Your instructions — Rewrite the stretch of data from the line that contains "coordinates (601, 425)." through the line that contains "(480, 174).", changing "Identify the location of" to "Find the position of" and leaving everything else as it is. Give back only those lines.

[Items from a dataset]
[Start of section]
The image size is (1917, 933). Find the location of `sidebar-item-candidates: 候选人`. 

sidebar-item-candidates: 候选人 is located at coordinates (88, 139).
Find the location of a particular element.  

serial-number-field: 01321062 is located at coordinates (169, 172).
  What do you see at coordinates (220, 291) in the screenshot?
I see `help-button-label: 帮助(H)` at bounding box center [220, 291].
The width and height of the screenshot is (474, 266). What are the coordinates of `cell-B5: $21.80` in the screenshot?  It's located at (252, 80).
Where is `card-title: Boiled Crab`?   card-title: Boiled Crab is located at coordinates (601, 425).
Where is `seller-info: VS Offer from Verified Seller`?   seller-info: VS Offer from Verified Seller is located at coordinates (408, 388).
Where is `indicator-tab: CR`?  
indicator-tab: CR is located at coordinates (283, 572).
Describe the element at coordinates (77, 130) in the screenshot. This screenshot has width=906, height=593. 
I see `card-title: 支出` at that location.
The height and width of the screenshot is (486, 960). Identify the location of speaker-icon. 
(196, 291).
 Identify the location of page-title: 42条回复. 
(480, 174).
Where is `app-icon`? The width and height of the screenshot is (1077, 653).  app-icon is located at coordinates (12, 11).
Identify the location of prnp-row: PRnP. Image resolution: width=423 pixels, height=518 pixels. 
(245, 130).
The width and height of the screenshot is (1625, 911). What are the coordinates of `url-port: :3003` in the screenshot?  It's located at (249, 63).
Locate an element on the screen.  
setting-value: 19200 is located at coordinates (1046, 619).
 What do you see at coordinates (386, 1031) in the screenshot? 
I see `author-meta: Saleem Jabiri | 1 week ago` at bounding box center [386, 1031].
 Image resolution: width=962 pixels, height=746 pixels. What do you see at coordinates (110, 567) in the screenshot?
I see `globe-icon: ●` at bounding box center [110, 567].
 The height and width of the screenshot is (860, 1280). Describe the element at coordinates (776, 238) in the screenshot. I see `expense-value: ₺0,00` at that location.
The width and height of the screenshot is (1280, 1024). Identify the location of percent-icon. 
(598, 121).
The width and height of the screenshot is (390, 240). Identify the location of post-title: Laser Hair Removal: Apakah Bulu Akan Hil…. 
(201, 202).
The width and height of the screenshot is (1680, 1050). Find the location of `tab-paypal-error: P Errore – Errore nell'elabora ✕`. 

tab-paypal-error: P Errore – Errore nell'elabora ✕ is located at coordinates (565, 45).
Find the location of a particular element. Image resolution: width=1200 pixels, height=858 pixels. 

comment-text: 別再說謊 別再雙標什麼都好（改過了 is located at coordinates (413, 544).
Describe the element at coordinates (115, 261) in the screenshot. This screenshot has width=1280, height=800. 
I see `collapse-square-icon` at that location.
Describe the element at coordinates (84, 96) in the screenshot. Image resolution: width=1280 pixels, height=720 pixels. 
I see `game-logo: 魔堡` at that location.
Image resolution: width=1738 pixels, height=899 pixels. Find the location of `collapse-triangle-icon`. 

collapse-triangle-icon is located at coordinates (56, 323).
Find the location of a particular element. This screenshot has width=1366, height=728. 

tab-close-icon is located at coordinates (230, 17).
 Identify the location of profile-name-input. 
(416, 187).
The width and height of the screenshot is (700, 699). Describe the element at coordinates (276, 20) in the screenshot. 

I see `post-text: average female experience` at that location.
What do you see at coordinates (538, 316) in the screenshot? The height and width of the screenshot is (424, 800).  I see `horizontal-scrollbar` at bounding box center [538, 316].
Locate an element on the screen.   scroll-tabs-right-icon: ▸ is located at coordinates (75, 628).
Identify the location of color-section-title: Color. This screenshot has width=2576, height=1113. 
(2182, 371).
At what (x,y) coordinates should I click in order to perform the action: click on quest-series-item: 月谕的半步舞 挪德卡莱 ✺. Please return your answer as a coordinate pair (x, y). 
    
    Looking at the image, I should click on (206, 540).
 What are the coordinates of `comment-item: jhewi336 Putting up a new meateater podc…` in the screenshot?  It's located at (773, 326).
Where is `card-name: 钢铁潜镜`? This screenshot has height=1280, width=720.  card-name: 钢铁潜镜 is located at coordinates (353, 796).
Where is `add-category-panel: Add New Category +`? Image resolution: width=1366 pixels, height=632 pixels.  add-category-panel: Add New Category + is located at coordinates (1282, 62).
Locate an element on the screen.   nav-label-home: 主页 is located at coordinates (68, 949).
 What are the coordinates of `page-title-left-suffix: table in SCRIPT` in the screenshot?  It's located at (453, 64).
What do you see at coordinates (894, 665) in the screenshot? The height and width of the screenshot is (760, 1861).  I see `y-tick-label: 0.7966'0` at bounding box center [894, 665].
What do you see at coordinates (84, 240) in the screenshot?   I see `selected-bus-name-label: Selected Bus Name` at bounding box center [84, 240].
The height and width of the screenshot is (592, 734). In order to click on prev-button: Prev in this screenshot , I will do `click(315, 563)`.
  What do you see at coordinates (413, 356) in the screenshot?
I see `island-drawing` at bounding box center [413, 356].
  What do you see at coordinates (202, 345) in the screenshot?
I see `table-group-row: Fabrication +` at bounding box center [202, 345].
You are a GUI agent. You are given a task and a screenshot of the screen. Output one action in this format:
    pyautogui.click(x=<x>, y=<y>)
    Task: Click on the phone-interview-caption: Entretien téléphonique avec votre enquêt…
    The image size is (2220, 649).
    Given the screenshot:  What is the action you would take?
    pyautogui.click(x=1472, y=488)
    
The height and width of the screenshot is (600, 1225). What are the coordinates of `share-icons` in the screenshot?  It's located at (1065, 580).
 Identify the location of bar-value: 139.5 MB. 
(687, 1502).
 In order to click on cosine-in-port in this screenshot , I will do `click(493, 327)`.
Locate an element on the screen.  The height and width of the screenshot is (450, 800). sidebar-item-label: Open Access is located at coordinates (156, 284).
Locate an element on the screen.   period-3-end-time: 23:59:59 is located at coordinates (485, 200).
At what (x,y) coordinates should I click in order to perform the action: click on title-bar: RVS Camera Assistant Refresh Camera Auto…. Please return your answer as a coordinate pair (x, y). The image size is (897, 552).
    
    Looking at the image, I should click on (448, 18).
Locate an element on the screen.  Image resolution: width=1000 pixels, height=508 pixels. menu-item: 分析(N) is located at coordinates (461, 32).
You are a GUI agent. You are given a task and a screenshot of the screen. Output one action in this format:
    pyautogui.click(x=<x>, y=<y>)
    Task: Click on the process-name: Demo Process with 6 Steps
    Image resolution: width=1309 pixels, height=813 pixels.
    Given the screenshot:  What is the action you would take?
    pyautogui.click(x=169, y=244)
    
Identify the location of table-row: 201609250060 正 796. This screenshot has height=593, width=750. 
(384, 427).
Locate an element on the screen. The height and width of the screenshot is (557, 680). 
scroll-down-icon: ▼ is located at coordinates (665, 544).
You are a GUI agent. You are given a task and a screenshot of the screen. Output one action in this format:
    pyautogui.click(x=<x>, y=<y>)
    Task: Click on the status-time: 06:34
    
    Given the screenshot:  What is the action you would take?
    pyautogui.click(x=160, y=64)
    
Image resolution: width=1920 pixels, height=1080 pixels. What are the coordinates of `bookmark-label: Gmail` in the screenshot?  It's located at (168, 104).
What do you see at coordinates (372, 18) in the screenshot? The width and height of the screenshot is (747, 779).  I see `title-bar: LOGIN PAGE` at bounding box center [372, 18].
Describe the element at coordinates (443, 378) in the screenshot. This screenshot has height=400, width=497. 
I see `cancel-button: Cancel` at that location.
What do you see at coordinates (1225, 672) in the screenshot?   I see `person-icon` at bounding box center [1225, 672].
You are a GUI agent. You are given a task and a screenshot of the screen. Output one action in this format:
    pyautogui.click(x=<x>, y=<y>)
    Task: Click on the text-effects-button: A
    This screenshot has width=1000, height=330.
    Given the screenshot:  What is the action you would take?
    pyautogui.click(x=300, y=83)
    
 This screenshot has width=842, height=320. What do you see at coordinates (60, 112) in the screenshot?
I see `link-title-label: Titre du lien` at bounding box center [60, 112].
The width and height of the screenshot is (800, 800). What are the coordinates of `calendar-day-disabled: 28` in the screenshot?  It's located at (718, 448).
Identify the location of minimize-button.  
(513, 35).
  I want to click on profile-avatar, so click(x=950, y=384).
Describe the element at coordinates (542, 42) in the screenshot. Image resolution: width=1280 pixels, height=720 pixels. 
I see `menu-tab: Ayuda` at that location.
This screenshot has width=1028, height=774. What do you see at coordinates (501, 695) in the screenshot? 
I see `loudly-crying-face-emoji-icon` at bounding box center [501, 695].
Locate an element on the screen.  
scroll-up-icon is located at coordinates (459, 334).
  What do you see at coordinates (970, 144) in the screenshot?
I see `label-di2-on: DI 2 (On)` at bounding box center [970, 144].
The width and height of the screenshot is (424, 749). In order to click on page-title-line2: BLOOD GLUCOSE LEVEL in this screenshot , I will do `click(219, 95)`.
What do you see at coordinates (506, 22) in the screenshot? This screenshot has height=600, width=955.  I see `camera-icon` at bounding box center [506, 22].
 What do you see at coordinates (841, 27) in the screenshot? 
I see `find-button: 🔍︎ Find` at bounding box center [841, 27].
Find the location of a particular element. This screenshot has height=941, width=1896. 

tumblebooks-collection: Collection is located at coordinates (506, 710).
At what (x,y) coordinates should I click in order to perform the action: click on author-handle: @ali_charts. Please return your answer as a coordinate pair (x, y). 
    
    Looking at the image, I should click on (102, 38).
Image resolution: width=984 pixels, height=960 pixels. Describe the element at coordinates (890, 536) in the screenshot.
[End of section]
Written reply —
Where is `card-title: Boiled Crab`?   card-title: Boiled Crab is located at coordinates (601, 425).
Where is `seller-info: VS Offer from Verified Seller`?   seller-info: VS Offer from Verified Seller is located at coordinates (408, 388).
Where is `indicator-tab: CR`?  
indicator-tab: CR is located at coordinates (283, 572).
Describe the element at coordinates (77, 130) in the screenshot. This screenshot has width=906, height=593. 
I see `card-title: 支出` at that location.
The height and width of the screenshot is (486, 960). Find the position of speaker-icon. 
(196, 291).
 Find the position of page-title: 42条回复. 
(480, 174).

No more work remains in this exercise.